The global roll-out of InBev's Brazilian beer, Brahma, adds a third premium brand to the global brewer's international portfolio but some observers have suggested it's an unnecessary step which threatens to cannibalise existing InBev sales. Olly Wehring reports.

The launch by InBev of Brahma, the second biggest-selling beer in Brazil and eighth largest brand in the world by volume, in 15 new markets has given the brewing world a clear signal of the newly-merged company's future intentions.

As the first major move by InBev since its formation in March last year, some observers have wondered what sort of message this sends out to the rest of the industry, while several commentators have queried what benefit, if any, the launch offers the brewer.

In launching Brahma in 15 countries next month, rising to 23 markets by the end of the year, InBev is hoping to build on the interest in Latin culture, and the appeal of Brazil in particular. "The market research we ran about Brahma prior to launching was very convincing about the popularity of Brazil around the world," InBev's Marianne Amssoms told just-drinks. "This has led to the global introduction." Although the exported version of Brahma will be lighter and sweeter than its Brazilian counterpart, InBev will emphasise its exotic appeal and offer "a taste of Brazilian culture," the company said last week.

Brahma will join both Stella Artois and Beck's as the brewing giant's global, flagship brands. The plan to launch the Brazilian beer worldwide dates back to the merger between Interbrew and AmBev, Amssoms says. "Following the merger between Interbrew and AmBev (in March last year), we stated that we wanted to focus on three flagship brands in the future, with Beck's and Stella Artois coming from Interbrew and Brahma coming from AmBev," she said. "We were also very explicit about the synergies that these three brands could bring to the new company. Our target is annual synergies of €280m, with half of this coming from cost synergies, and the other half coming from product synergies. So the introduction of Brahma globally was something we decided we wanted to do immediately after the merger."

InBev's brace of flagship brands is well established in the brewing industry. Stella Artois is currently the fifth-largest beer brand in the world, available in 80 countries, while Beck's comes in at number 10 and can be found in 120 countries. With such a popular stable, some observers fear that the introduction of Brahma could do more harm than good, suggesting that Brahma could cannibalise InBev's biggest brands.

However, at a news conference in Brazil last week, AmBev's general director, Luiz Fernando Edmond, played down the threat, saying that InBev's market share in the US and Russia was small. In Europe, Edmond said, the company has very little to worry about. "Certainly if you cannibalise a product with a product that has a better margin," he said, "then it's a healthy cannibalisation."

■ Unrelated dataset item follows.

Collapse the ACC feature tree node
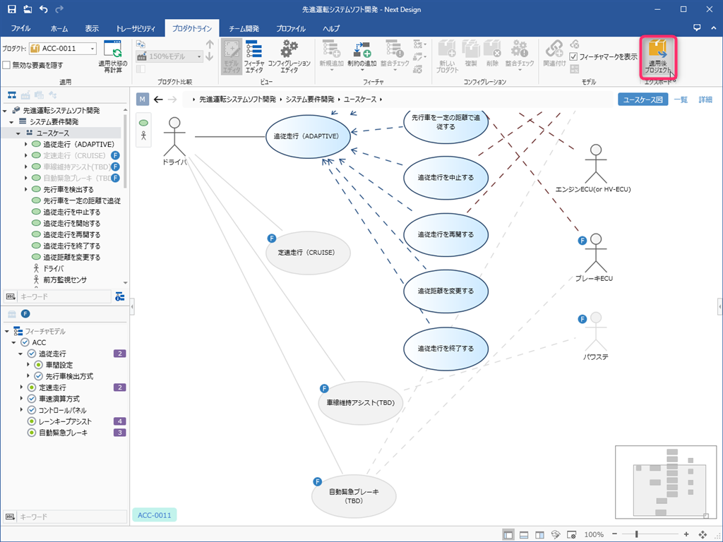723x542 pixels. 15,342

Amssoms expands: "Brahma is a totally different proposition to both Stella Artois and Beck's," she told just-drinks. "The brands can perfectly co-exist, we feel. There's clearly enough scope for all three to be successful."

So, what does InBev see as Brahma's major competition? Logic suggests Sol, Corona and San Miguel, to name three, ought to be concerned. "We're not going to position Brahma against any specific brand in the market - it has a very broad appeal," says Amssoms. In New York last week, InBev USA president Simon Thorpe also said that Brahma is not targeting the same consumers as Anheuser-Busch. "Our target consumer group is unisex, professional and urban," Amssoms says. "This in itself is a very broad target group."

A large part of this target group of affluent professional men and women between the ages of 21 and 35, however, is moving more towards to wine and spirits in the US, according to a report last week. The report by Morgan Stanley, based on a survey of US drinkers, concluded that wine and spirits will continue to take market share from beer in the US going forward.

William Pecoriello, beverage analyst with Morgan Stanley, said: "Beer (is) likely to continue to lose share to wine and spirits due to health and demographic trends. Spirits have built strong image and share among 21- to 27-year-olds, which bode well for future growth." Although beer continues to be the most popular alcoholic beverage in the US, its market share has dropped from 59.5% in 1995 to 56.7% in 2003, based on alcohol content.

Nevertheless, InBev remains convinced that the launch is a strong pointer for its future. "Only seven months after the two companies combined, we experience today a very strong, visible and tangible sign of the collective strength of this company," InBev's chief executive John Brock said last week. However, the company has set modest targets for the brand. By the end of 2007, InBev hopes Brahma will contribute around €30m in EBITDA, equal to 1.5m hectolitres. Last year, Brahma sold a total of 18m hectolitres.

Whatever the pros and cons of the Brahma roll-out for InBev, there can be little doubting that another entry into the premium beer market throws up challenges for everyone. And when that entry comes from the world's biggest brewer by volume, the other beer makers will be monitoring its success or failure very closely.